Problem: Locate each line in the items below that contains the word "width", and copy those lines.

— start Input data —

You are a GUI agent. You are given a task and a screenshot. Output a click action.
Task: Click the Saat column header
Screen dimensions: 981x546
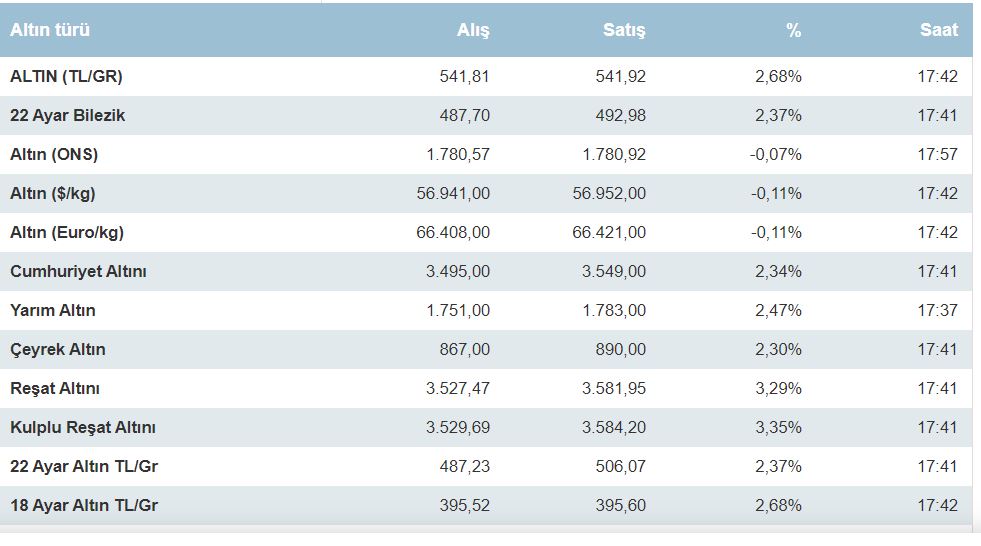click(x=938, y=30)
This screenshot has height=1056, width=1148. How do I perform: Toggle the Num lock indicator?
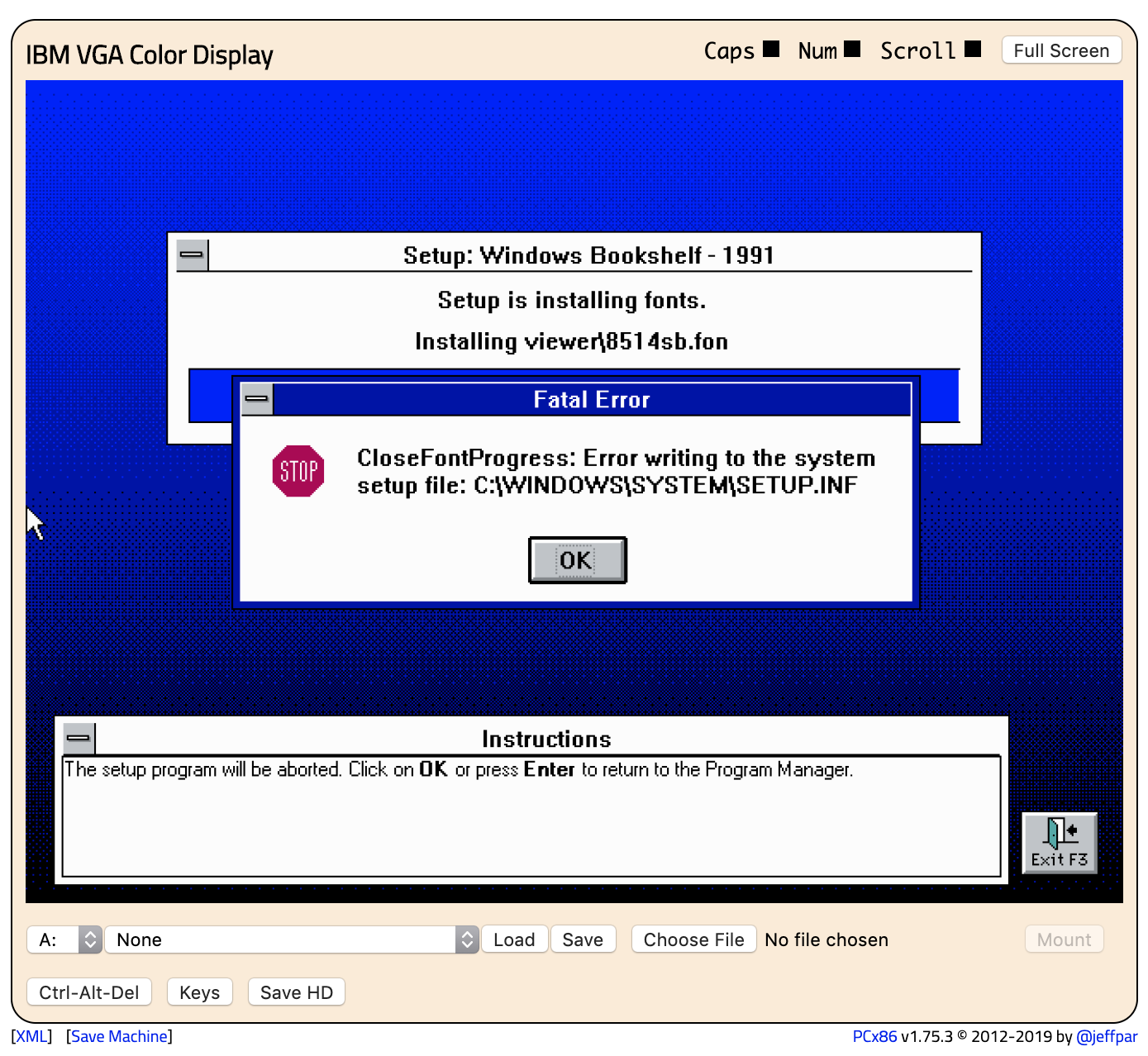tap(853, 48)
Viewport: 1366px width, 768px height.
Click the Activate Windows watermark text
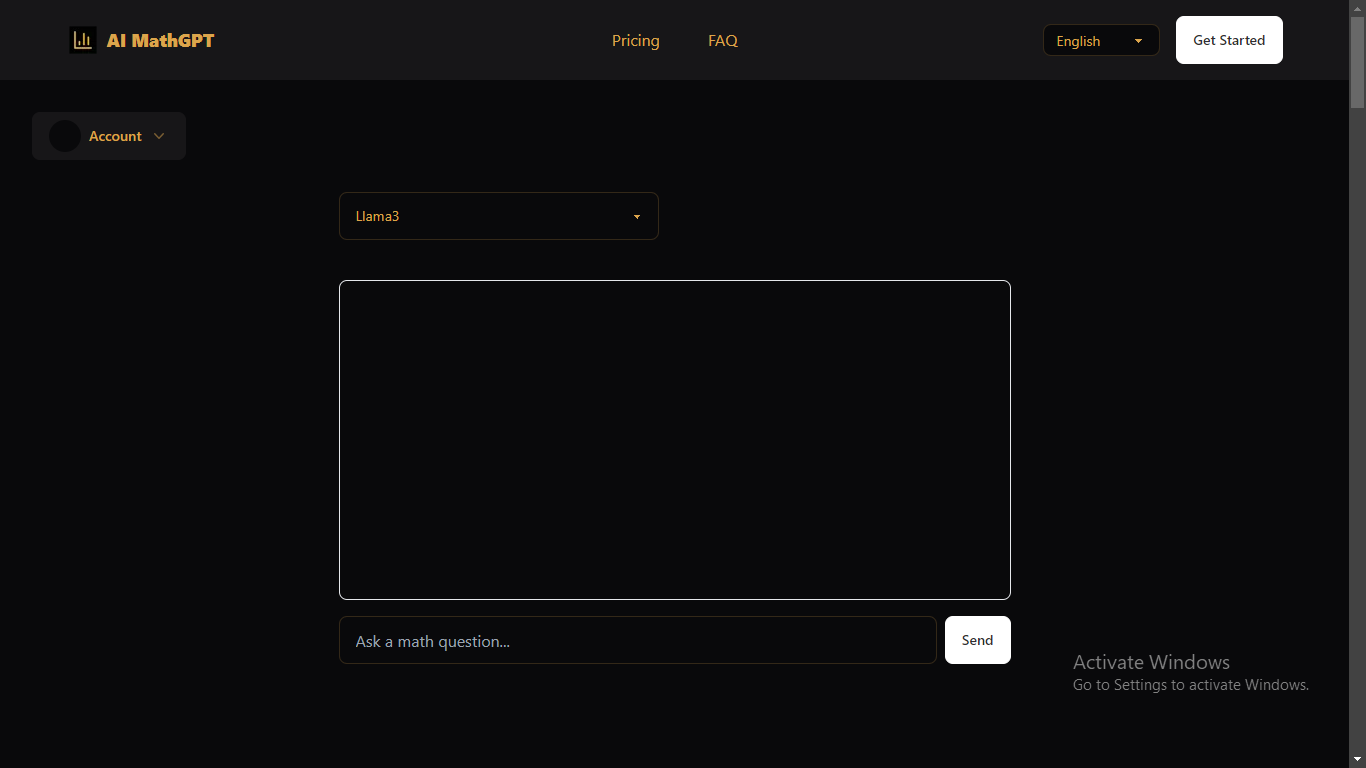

— end Input data —

Problem solution:
This screenshot has height=1056, width=1148. How do I perform: Toggle the Num lock indicator?
Viewport: 1366px width, 768px height.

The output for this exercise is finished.